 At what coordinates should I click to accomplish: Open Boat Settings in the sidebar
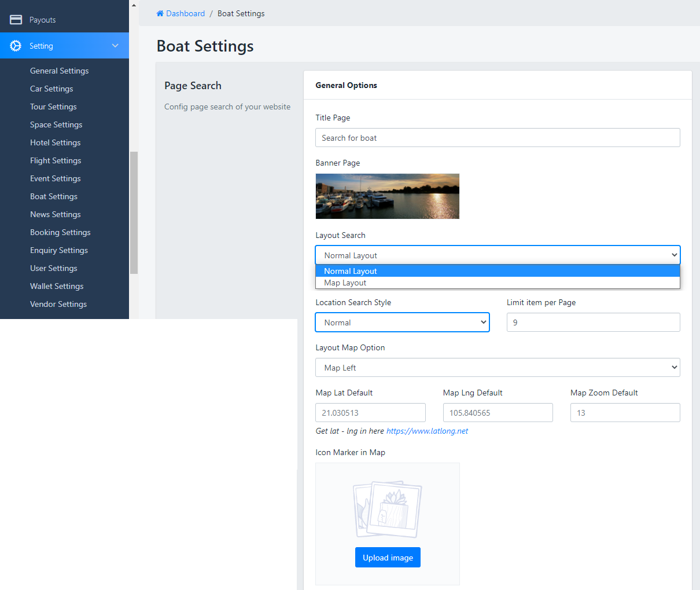coord(54,196)
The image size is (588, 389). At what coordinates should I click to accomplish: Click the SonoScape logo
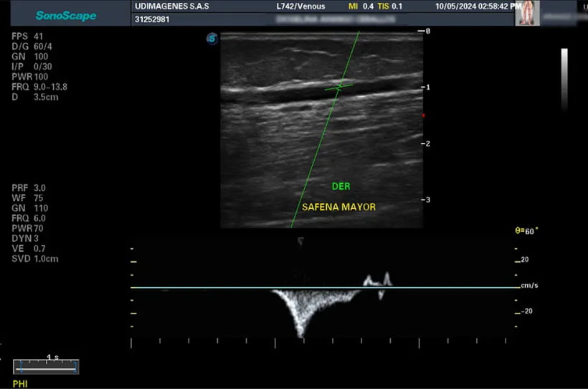click(65, 15)
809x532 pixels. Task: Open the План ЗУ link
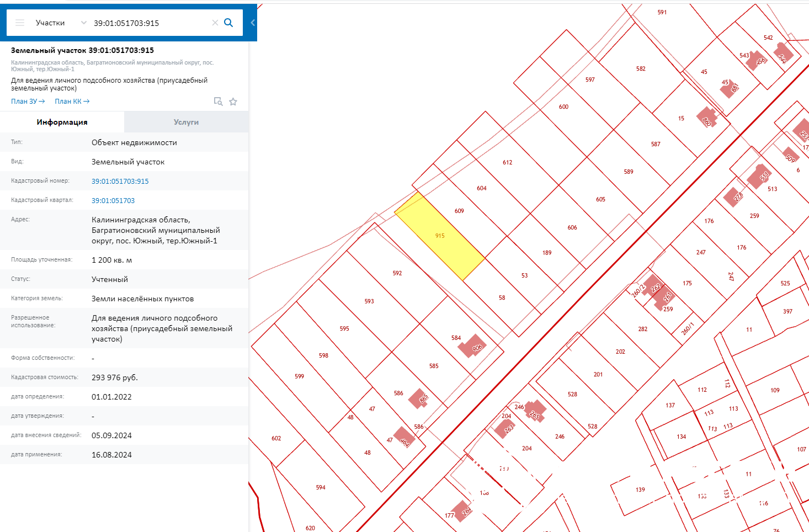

*Assignment*.
Please copy out the whole listing exactly as it stands, minus the pictures.

*Exercise response*.
 At what coordinates should I click to accomplish: Open Boat Settings in the sidebar
coord(54,196)
The image size is (588, 389). At what coordinates should I click to accomplish: Click the SonoScape logo
click(65, 15)
809x532 pixels. Task: Open the План ЗУ link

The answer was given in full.